**RIGHE DI DATI**:
________________

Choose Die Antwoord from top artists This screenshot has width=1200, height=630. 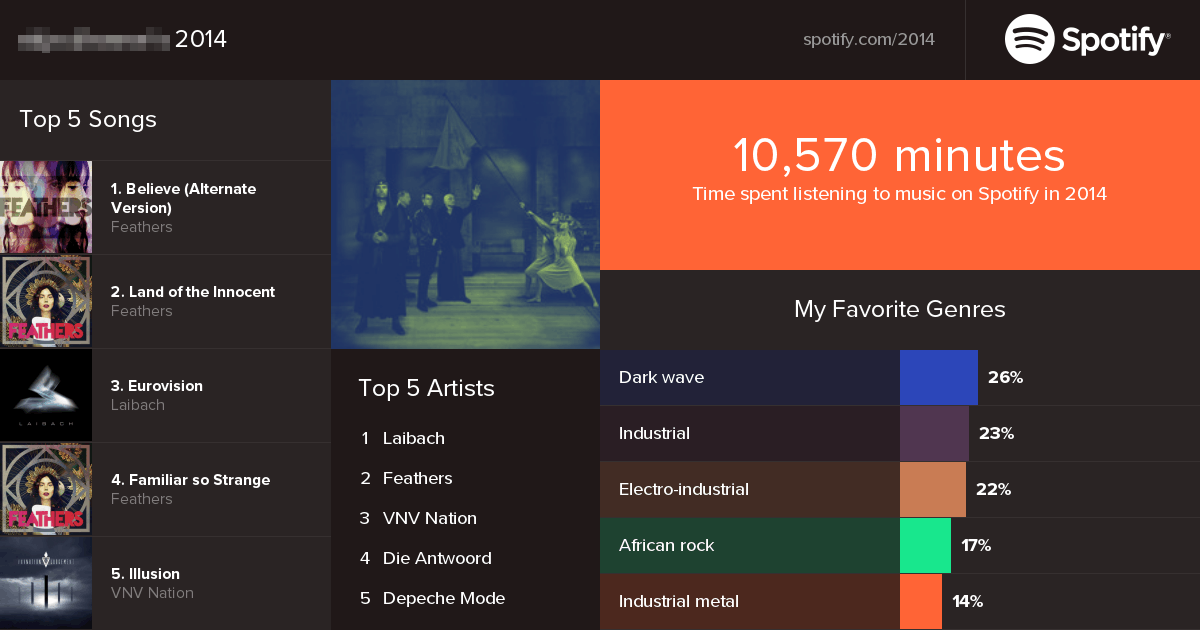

________________

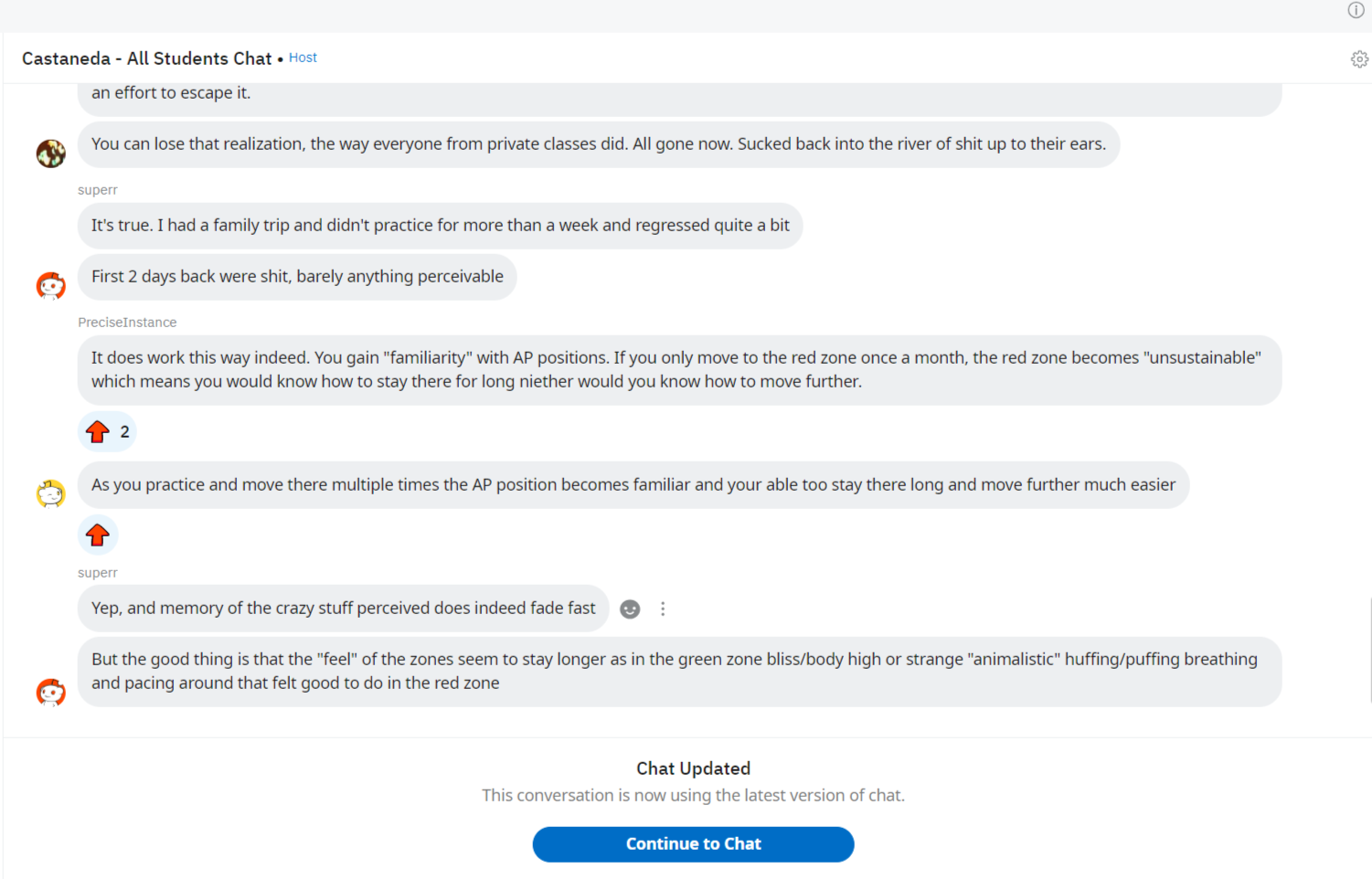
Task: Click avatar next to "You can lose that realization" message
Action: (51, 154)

________________

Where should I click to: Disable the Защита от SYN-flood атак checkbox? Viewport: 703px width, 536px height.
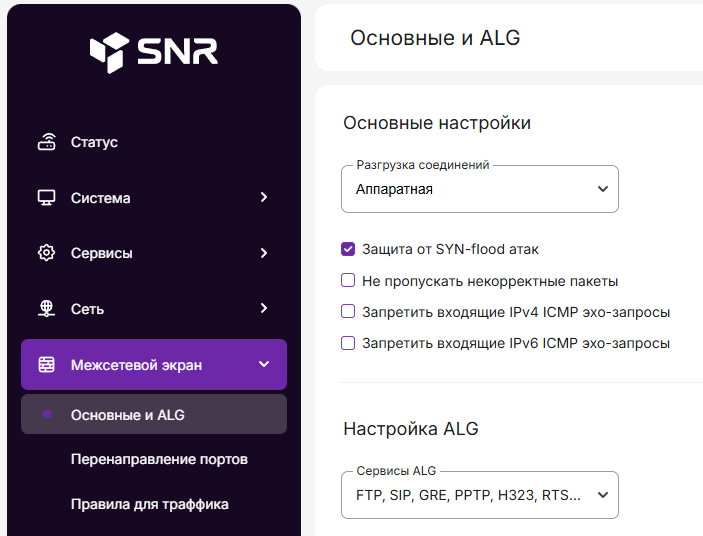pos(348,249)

________________

**CONSEGNA**: Riscrivi la parte dei record che inizia con la riga contenente "Where should I" e termina con quella contenente "pos(348,249)", sostituendo "checkbox" con "toggle" e lasciando invariato tutto il resto. Non includere le immagini nella risposta.

**RISPOSTA**:
Where should I click to: Disable the Защита от SYN-flood атак toggle? Viewport: 703px width, 536px height.
pos(348,249)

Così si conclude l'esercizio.